In summary, PPAP Automotive Limited does not plan immediate new fundraising via debt or equity but intends to maintain current debt levels with a medium-term goal of debt reduction. There is no indication of equity issuance in the near future.
🏗️capex
Any current/future capex/capital investment/strategic investment?
- Total planned capex for the year is around INR 35 to 40 crores.
- Approximately INR 10 crores is allocated for capex in the Chennai facility, serving southern customers.
- Around INR 10 crores is earmarked for new infrastructure, including special purpose machines (SPMs) to fulfill new orders.

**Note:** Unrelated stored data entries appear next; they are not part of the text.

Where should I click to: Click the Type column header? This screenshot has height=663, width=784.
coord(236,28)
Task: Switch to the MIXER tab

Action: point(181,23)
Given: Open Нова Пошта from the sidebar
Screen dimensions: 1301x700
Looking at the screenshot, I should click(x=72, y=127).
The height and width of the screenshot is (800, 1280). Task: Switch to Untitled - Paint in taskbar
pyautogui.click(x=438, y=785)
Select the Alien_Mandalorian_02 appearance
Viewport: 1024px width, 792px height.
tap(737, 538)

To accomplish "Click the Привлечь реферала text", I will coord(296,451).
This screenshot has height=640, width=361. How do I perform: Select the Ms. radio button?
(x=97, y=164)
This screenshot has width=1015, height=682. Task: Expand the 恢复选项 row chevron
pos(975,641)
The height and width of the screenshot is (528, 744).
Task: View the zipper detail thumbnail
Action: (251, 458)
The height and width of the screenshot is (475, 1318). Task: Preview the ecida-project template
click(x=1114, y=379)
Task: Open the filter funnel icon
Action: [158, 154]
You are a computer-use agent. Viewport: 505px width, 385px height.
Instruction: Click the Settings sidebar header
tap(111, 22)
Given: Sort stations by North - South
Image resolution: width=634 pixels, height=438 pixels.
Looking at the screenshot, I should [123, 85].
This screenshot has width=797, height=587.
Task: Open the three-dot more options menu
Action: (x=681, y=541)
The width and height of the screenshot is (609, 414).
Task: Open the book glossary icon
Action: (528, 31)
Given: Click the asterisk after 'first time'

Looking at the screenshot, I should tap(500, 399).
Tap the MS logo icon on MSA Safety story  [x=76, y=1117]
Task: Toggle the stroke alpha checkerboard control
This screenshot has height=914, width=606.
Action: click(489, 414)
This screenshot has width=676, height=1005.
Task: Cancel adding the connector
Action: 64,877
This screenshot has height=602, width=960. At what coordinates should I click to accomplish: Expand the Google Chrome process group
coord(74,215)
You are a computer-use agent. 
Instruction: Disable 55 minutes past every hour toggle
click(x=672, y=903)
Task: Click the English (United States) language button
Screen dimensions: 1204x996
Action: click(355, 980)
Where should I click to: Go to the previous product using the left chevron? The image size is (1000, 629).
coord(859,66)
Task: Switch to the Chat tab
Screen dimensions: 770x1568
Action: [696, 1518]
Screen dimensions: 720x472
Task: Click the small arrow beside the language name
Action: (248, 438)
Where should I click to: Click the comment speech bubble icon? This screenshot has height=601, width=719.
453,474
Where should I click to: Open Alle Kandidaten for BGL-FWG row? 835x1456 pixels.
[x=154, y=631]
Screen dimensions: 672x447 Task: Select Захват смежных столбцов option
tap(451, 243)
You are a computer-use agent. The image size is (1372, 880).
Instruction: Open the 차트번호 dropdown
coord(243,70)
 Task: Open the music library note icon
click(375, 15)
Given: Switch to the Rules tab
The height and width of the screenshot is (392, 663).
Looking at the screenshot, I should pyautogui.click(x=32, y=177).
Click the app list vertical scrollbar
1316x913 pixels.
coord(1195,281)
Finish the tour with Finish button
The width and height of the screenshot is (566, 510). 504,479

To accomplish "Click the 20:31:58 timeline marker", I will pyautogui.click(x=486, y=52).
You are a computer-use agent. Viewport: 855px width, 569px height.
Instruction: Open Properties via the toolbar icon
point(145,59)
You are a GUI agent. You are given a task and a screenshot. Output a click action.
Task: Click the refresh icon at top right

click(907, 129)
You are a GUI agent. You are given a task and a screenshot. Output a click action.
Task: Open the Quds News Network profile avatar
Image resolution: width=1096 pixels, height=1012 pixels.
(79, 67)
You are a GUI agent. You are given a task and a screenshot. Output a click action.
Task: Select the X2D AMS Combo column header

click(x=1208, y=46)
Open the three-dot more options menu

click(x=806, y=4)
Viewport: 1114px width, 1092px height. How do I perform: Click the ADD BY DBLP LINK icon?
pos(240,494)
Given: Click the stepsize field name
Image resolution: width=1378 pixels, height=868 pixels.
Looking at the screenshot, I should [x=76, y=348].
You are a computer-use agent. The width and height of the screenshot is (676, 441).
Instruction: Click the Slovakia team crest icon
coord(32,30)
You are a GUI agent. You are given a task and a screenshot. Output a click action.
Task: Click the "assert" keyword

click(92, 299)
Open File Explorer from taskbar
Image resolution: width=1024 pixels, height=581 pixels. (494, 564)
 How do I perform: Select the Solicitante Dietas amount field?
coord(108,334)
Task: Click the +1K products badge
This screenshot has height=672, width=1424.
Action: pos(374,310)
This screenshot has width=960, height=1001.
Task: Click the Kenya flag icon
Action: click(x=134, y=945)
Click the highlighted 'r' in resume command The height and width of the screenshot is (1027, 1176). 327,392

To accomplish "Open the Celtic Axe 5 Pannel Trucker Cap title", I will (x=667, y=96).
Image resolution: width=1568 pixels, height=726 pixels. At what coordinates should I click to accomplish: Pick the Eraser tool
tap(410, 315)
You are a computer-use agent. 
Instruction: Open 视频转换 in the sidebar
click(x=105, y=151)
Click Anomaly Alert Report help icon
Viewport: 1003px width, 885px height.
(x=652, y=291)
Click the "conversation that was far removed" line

- About 50% of the capex (around INR 15 to 20 crores) will be spent on maintenance of existing products.
- The company is moving towards leasing land and building infrastructure for new facilities, investing mainly in machinery and equipment to reduce capex and improve asset turnover ratio.
- Capex supports capacity expansion to cater to increasing orders and technological upgrades.
- Long-term debt will be maintained at current levels to support capex plans over the next 2-3 years, with reduction targeted thereafter.
📊revenue
Future growth expectations in sales/revenue/volumes?
- Revenue for Q3 FY25 grew 13.8% YoY to INR139.2 crores; 9-month revenue up 5.1% YoY to INR406.8 crores.
- Current capacity utilization at 73%; expected to improve further in Q4 with increased sales.
- New orders of INR192.8 crores in Q3, including INR107.6 crores from EVs; total 9-month new orders INR459 crores, with INR110 crores from EV vehicles.
- Growth driven by volume increase rather than price hikes.
- Expanding aftermarket and industrial product segments domestically and internationally (neighboring countries, GCC markets).
- Focus on premiumization and value-added products, especially for local OEMs like Tata and Mahindra.
- Commercial tool room business growing with 102 mold orders YTD; plant utilization trending to 80%.
- Company aims to leverage market shifts towards utility vehicles and EVs for sustained revenue growth.
📈margin
Future growth expectations in earnings/operating earnings/profits/EPS?
- PPAP Automotive expects improved financial performance from FY25 onwards, with growing revenues and EBITDA margins.
- Q3 FY25 PAT turned positive at INR 1.6 crores versus loss last year; 9 months PAT up to INR 10.3 crores.
- EBITDA margin improving to about 10-11% with focus on cost optimization and operational efficiency.
- New order book of INR 459 crores for next 4-5 years supports revenue visibility and growth.
- Expansion in aftermarket and industrial products expected to reduce OEM reliance, with aftermarket business targeting 10% revenue contribution.
- Lithium-ion battery business aims to become cash neutral in 2-3 quarters, with long-term growth potential.
- Capex planned at INR 35-40 crores for FY25 to support new orders and capacity expansion.
- Capacity utilization currently at 73%, with improvements expected to boost asset turnover and profitability.
- Margins may not return to 18-19% levels due to competitive pressures but are improving steadily.
📋orderbook
Current/ Expected Orderbook/ Pending Orders?
- Total new order book for the year so far: INR 459 crores, to be executed over the next 4 to 5 years.
- Out of this, orders from EV vehicles: INR 110 crores.
- Orders from traditional ICE vehicles: INR 349 crores.
- In Q3 alone, new orders secured: INR 192.8 crores (INR 107.6 crores from EV and INR 85.1 crores from non-EV).
- Additional business since the previous call: INR 75 crores (INR 58 crores from EV and INR 16.78 crores from non-EV).
- Order book reflects a healthy and balanced portfolio with strong growth in both EV and traditional automotive sectors.